Karangan Bunga non Muslim depan Masjid
Oleh : Haidir Fitra Siagian
Kurang setengah jam sebelum masuk waktu jumat, saya dengan putraku Sudah tiba di depan Masjid Omar, Kota Wollongong, sekitar dua kilometer dari kampus UoW, arah ke pusat kota. Saat itu sayup-sayup kumandang azan pertama sudah terdengar dari dalam masjid. Kulihat ke dalam masjid dari luar sudah ada beberapa jamaah. Suara azan hanya boleh ke dalam, tak terdengar ke luar kecuali dengan suara yang amat kecil.
Ketika turun dari bus, terdapat beberapa lelaki perawakan Arab yang berjalan di depan kami. Ternyata mereka juga hendak ke masjid shalat jumat. Memang sebagian besar jamaah adalah dari Timur Tengah. Ada juga perawakan Afrika, India, Bangladesh. Hanya beberapa orang dari Indonesia dan Malaysia.
Setiba di dalam masjid, azan pertama sudah selesai. Jamaah dari Arab justru mencari tempat di samping pinggir melingkar. Bukan mencari saf pertama. Mereka justru mencari dinding agar bisa bersandar. Sebagian besar jamaah yang masuk selalu mengucapkan salam.
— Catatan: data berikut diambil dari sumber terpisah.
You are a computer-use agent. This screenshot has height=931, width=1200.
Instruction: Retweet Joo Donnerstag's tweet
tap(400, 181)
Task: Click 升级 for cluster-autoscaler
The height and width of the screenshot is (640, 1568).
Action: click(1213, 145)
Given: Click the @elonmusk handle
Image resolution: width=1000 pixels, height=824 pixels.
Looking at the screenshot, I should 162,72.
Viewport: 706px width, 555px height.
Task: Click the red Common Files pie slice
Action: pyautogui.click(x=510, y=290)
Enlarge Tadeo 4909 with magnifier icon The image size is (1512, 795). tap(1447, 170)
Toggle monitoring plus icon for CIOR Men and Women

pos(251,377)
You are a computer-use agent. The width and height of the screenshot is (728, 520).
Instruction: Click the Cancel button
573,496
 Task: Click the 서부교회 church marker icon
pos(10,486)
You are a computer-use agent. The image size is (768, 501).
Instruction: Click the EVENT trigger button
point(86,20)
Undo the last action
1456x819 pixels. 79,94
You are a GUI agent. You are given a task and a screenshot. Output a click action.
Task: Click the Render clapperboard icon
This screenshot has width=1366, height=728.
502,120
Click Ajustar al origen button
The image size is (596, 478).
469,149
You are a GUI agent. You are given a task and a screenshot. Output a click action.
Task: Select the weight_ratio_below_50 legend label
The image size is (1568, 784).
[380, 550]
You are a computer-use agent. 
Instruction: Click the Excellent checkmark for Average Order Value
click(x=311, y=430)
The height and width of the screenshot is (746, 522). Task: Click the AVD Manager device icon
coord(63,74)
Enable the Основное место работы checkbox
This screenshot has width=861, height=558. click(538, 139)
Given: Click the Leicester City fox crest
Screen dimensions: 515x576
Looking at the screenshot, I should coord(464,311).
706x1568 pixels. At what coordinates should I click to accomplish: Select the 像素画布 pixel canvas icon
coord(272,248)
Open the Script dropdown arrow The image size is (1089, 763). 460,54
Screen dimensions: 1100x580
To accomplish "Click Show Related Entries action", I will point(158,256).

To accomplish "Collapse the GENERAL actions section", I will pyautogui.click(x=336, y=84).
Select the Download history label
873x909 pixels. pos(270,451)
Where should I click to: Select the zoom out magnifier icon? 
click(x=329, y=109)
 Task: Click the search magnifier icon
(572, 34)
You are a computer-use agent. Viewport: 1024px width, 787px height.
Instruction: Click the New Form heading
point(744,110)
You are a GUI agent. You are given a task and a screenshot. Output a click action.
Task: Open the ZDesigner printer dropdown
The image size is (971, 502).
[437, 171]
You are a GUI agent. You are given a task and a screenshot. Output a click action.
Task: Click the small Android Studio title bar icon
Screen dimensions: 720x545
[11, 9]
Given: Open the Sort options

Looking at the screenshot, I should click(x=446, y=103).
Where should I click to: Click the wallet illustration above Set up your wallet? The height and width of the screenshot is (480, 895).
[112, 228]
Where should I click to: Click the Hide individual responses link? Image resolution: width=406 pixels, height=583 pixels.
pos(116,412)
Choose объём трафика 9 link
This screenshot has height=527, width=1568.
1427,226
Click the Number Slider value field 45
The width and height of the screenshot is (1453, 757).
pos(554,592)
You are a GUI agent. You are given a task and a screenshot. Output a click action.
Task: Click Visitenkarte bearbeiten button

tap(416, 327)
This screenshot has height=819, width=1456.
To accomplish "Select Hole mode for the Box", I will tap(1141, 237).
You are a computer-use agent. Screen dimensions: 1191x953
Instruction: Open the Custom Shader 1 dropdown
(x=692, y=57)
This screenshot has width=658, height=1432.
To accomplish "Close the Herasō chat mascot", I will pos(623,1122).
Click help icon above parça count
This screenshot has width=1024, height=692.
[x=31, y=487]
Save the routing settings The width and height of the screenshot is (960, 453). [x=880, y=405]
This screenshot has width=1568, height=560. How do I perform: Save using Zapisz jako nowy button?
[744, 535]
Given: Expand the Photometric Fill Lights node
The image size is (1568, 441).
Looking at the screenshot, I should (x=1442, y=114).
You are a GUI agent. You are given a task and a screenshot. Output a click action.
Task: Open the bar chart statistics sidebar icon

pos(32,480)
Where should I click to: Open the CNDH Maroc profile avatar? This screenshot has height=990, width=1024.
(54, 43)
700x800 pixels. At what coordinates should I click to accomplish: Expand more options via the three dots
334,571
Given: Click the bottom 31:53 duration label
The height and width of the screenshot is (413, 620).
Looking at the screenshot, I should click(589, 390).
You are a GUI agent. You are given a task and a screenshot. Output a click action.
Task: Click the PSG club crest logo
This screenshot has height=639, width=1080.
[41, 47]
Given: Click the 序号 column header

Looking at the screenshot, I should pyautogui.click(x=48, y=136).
Persis pukul 12.50, khatib naik ke mimbar. Mimbar berada di sudut depan sebelah kanan. Bukan di tengah sebagaimana di masjid-masjid Indonesia dan Malaysia. Mungkin alasannya adalah supaya banyak jamaah yang masuk mengingat masjid ini ukurannya kecil. Sekitar 5x15 meter saja, berbentuk rumah memanjang. Sepintas tak kentara bahwa ini adalah bangunan masjid.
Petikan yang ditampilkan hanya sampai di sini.